High schools have doubled the time struggling students spend on required courses such as algebra, freshman English and biology. Starting next year, students can't graduate until they pass the state exams in those courses and two others.
The new biology
Cindy Rudolph is standing on a chair, leading her “greenhouse biology” students through an elaborate series of hand gestures that illustrate the photosynthesis equation.
Greenhouse biology is one of CMS's strategies to help weak students master tough science.
Rudolph, who teaches at Hopewell High, says adults often fail to realize how abstract and demanding high-school biology is now.
“We spend very little time on animals,” she said. “Everything is subcellular.”
More than a third of Rudolph's third-block students, who are in 10th grade or higher, have learning disabilities. This semester, she's helping them build knowledge and vocabulary that will get them ready to take regular biology – and pass the big test – in the second semester.
She reads a story about a realm of candymakers ruled by King DNA, stopping to make sure students have grasped each point of the extended metaphor for protein synthesis.
Later, she explains that she talks to her class about the medical and ethical issues related to molecular biology. But “the hard-core science of it is very, very difficult to teach, and you don't necessarily have any prior learning of it at home.”
Paths to graduation
Students in greenhouse biology can't stop there if they want a diploma. But students who pass physical science don't need the tougher chemistry and physics classes to graduate.
The standard science track for CMS students with good math and reading skills is earth/environmental science in ninth grade, biology in 10th, chemistry in 11th and physics in 12th.
The role of physical science remains open to debate.
Until this year, most Gaston County students took earth/environmental science and physical science as ninth-graders. Strong students took it at the honors level – an option the state ruled out last year.
Moss, the CMS math/science director, says districts that put strong students in physical science are “playing a game with numbers,” boosting their overall pass rates with an easy test.
Robert Carpenter, principal of Gaston's Forestview High, disagrees. At the honors level, physical science was “a strong course,” he said, and two science classes are better than one for high-performing students. Now, he says, physical science is mostly for “people who don't feel like they can pass chemistry.”
In Cabarrus County, many students choose between physical science and chemistry in 11th grade, said high school curriculum director Chris Lowder. About twice as many students opt for chemistry, he said. Most of the physical science students will stop there, he said, but some will take chemistry as a senior.
In CMS, the trends have not yet shaken out. Top officials are even considering moving physical science back to middle school and using it as preparation for the harder courses.

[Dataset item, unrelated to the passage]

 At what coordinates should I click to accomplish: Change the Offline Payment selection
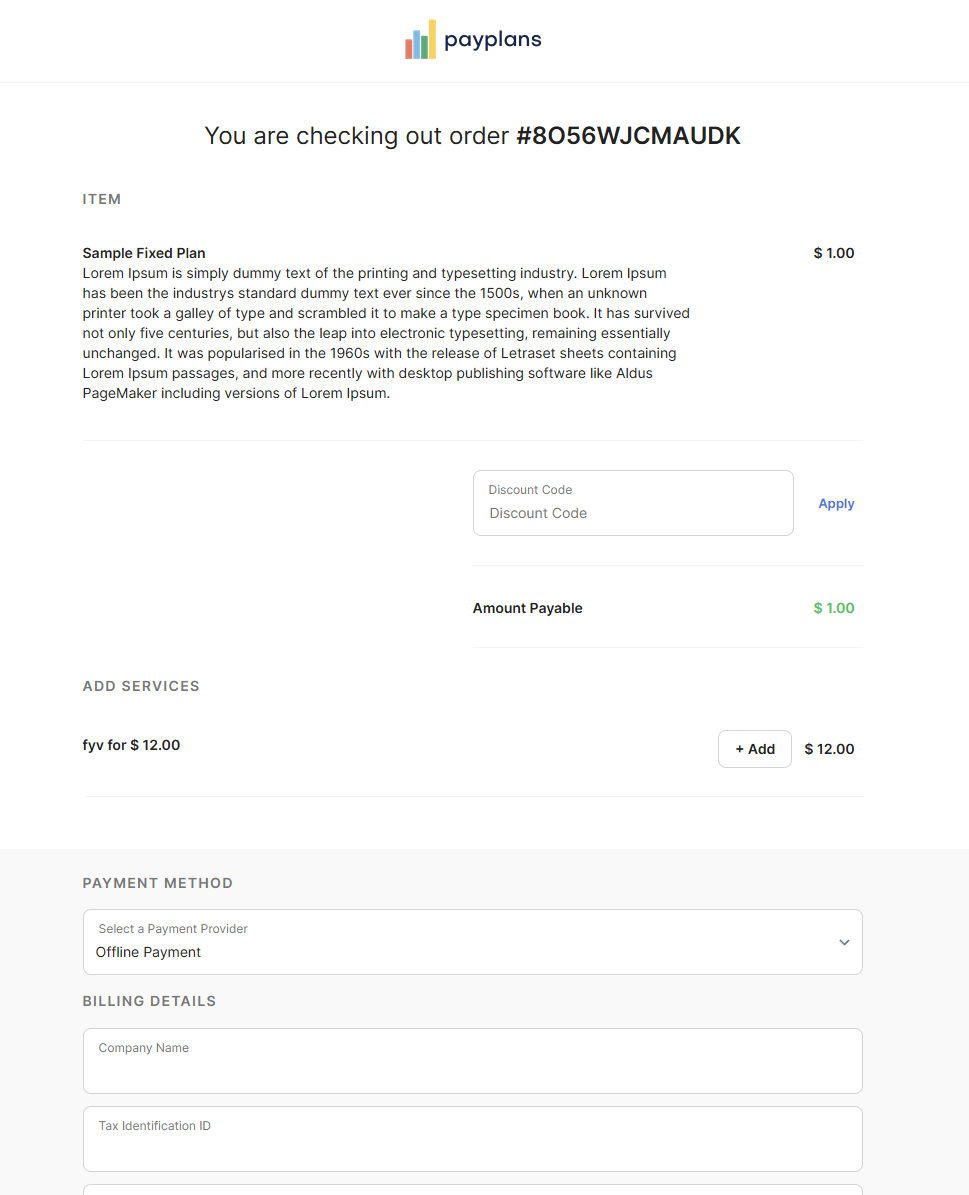click(472, 952)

Eberle, the national official, says a strong background in science is an important job skill, even for students who won't pursue advanced degrees in the field: “For every Ph.D. in science there may be eight, 12 technicians – people who have bachelor's, master's or associate degrees who are working with that person.”
Clark says she'll be disappointed if chemistry enrollment suffers because of physical science, but she acknowledges the intro-level course will be the last stop for some.
Hopewell junior Dylan Cremins, for instance, says he tried chemistry and switched to physical science; passing that will be enough for him. “I'm not strong in math,” he said. “I'm more into art.”
But classmate Adéca Cox plans to take chemistry as a senior. Physical science “helps me understand my science more,” says the aspiring algebra teacher.
Whatever role physical science may play, it doesn't appear to be a shortcut for schools seeking higher scores. Last year, only 53 percent CMS students passed that exam, compared with 64 percent who took chemistry.